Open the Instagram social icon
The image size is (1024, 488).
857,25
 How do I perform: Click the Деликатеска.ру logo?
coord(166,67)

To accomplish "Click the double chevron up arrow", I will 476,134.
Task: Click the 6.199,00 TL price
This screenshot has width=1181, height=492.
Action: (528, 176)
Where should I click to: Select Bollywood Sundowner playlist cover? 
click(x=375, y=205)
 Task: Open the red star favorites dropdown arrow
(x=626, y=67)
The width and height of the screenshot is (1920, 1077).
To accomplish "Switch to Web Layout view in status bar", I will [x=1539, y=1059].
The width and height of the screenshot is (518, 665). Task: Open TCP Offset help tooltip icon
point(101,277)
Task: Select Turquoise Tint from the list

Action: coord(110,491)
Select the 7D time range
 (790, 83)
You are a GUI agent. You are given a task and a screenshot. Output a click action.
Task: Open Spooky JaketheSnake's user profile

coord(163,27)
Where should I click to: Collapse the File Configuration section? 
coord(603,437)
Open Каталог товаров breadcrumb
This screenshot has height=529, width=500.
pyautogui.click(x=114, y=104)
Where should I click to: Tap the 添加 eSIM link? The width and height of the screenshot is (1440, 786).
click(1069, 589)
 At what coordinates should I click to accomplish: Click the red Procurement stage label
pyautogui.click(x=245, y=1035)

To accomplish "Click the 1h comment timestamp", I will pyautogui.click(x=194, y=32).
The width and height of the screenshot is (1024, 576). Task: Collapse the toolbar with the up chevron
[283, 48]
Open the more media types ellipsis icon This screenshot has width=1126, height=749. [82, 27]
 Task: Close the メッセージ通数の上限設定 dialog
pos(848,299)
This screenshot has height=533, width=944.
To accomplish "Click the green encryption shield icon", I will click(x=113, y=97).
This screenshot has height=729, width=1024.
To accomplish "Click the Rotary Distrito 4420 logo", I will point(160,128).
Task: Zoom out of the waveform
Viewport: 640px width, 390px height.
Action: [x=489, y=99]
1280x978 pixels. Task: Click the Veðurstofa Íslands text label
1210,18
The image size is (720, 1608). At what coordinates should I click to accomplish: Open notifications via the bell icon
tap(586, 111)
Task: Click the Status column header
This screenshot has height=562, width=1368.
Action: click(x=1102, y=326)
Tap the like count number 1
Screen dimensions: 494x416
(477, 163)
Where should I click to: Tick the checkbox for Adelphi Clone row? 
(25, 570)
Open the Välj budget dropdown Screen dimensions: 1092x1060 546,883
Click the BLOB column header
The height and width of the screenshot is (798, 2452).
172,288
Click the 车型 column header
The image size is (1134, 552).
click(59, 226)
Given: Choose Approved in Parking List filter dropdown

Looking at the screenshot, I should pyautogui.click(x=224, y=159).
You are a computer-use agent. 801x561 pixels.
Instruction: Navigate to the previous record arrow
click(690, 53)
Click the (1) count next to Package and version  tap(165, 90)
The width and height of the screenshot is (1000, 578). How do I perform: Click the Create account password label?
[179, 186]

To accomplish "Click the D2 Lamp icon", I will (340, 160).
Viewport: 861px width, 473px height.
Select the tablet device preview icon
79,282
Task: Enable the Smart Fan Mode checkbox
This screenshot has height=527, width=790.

○ ○ ○ ○ ○

--- EXERCISE GOAL ---
In the listing above, find the line with "Where should I click to: Tap" and the line with "Open the more", then reproduce both and every line between them exactly.

--- RESULT OF THE EXERCISE ---
Where should I click to: Tap the 添加 eSIM link? The width and height of the screenshot is (1440, 786).
click(1069, 589)
 At what coordinates should I click to accomplish: Click the red Procurement stage label
pyautogui.click(x=245, y=1035)

To accomplish "Click the 1h comment timestamp", I will pyautogui.click(x=194, y=32).
The width and height of the screenshot is (1024, 576). Task: Collapse the toolbar with the up chevron
[283, 48]
Open the more media types ellipsis icon This screenshot has width=1126, height=749. [82, 27]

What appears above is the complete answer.